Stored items

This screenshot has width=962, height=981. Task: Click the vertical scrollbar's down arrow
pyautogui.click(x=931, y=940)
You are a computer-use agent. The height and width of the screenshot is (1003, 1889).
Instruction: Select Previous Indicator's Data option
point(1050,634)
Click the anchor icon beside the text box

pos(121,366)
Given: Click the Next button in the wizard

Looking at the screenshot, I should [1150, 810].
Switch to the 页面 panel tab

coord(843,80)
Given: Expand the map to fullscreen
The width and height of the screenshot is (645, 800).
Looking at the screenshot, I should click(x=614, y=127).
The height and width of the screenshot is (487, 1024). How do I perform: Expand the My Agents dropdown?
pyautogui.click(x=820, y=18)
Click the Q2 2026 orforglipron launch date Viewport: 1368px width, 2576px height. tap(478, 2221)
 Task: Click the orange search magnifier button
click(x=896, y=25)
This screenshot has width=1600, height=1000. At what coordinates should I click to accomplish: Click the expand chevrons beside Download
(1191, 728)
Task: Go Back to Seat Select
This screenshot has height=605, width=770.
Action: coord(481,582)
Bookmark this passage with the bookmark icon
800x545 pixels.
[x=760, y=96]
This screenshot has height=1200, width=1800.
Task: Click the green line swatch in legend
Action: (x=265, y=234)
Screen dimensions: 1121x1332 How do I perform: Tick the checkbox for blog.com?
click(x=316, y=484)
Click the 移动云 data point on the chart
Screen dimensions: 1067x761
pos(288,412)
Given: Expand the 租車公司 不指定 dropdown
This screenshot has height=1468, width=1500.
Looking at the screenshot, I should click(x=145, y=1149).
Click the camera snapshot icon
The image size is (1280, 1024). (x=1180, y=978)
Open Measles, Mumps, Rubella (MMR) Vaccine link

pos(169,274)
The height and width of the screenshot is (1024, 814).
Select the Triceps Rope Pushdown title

Requirement:
Output exactly the line containing "Given: Expand the 租車公司 不指定 dropdown" together with every line after it, ending at the final line of the entries.

Response to the task:
Given: Expand the 租車公司 不指定 dropdown
This screenshot has height=1468, width=1500.
Looking at the screenshot, I should click(x=145, y=1149).
Click the camera snapshot icon
The image size is (1280, 1024). (x=1180, y=978)
Open Measles, Mumps, Rubella (MMR) Vaccine link

pos(169,274)
The height and width of the screenshot is (1024, 814).
Select the Triceps Rope Pushdown title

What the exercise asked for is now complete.